Rugg Lumber: Stewardship of a 5-Generation Family Business
by Shel Horowitz
Family businesses that survive the transition to a second generation are rare enough, and those that successfully repeat this feat are rarer still. So when Rugg Manufacturing Co.'s president, Mike Fritz, told the Family Business Center how the 153-year-old business has flourished into a fifth generation, the audience was all ears. "One of the things that has driven us is I don't want to be the one to screw it up after 153 years," he joked.
Fritz, a Rugg son-in-law, joined the company in 1972--a time when members of not only the fourth, but also the third generation were still involved. Yet it was still a seat-of-the-pants business; very little strategic planning had been done. "When I talked to my father-in-law, he said, 'I don't need a budget, I don't need a computer. I know how much things cost, I know when we'll need more'" of a particular product. Company executives were used to thinking of the business equity as their retirement fund.
But counting on business assets proved dangerous in 1987, when the building industry entered a four year slump. "We had a buy-sell agreement that relied on the company always making money. We had to cope with putting out 40% of the net worth of the company to fund (the previous generation's) retirement."
This financial shock forced the company to dump its old retirement strategy and come up with a new paradigm: stewardship. "We could not rely on the net worth of the company on the day we retire to fund our retirement. That leap of faith has really and truly empowered our business to make decisions in a business-like way.
"If I were still looking at the company as my retirement fund and I'm 64, and it would be a really good decision to buy another lumber yard, I might say, 'no I don't want to do that because I'm afraid it's going to cut into my pot.'" Getting away from that kind of attitude "liberated us and empowered us. I can't say if it's the philosophy or the fact that we gave ourselves a goal of transferring the business from the 4th generation to the rest of the 5th and the 6th generation. It substantially changed the whole outlook.

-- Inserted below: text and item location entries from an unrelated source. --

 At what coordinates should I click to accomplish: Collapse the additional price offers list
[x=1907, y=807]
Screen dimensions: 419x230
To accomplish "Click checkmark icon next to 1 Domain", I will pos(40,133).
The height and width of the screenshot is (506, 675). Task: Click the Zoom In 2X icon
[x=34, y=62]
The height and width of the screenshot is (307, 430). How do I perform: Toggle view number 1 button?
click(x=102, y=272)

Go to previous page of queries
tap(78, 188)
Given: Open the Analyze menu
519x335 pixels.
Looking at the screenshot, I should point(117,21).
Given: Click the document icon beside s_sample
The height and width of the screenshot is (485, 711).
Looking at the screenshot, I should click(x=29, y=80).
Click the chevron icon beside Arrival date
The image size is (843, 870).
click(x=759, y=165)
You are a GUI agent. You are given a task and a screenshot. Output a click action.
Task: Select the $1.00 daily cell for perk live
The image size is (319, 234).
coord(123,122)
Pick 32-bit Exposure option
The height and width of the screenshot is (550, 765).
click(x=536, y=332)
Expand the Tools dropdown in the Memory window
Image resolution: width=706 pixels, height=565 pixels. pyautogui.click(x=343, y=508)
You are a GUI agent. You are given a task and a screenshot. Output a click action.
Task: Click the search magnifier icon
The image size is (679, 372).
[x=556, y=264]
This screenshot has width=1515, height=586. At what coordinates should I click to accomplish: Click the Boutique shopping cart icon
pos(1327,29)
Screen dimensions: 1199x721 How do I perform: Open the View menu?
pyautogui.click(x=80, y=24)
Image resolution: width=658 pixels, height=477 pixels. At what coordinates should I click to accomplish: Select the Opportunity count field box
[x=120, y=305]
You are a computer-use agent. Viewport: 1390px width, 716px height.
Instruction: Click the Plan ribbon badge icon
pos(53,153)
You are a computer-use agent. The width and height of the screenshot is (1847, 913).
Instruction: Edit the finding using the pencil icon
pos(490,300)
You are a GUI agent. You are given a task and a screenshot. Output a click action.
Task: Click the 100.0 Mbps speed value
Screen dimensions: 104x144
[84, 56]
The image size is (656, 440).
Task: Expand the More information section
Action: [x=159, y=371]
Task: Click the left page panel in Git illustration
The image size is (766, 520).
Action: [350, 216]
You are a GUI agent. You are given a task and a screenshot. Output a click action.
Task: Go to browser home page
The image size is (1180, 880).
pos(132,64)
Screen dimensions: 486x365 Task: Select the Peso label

We no longer make decisions on how they will affect our retirement."
Rugg's solution: a complete restructuring of the business, including a rapid transition to active employee involvement based on "trust, honesty, and communication." The company instituted sophisticated computing and accounting, restructured two divisions--changing one from an income drain to a 6-figure profit center--changed banks, let attrition reduce the workforce by a third--and grew the business 30% in seven years. "We've added profit sharing, benefits--and yes, my retirement is taken care of. We pay 90% of health insurance, and we still keep our operating cost way below the national average (under 20%, versus industry averages of 23-24%). We've added a couple of things in terms of team-building.
"We are in process of instituting a gain-sharing plan. We're educating employees in an "open book" operating method; the employees know every number except owner compensation. We open our books to our employees and say, this is what it costs. So they can understand the impact of their actions on the bottom line. Instead of just us, the managers, talking about stewardship, they can begin to understand that if they're businesslike, they will gain and reap the benefit.
Our philosophy is that we'll (pass on the business to subsequent generations) more easily if all 83 employees see themselves as stakeholders. It has allowed us to take these kinds of risks. It really is a change in mindset to stop worrying about retirement and start worrying about the performance of the business. If you do what is necessary to make the business more profitable, your retirement will be taken care of."
And you won't have to worry about collapsing a five generation business.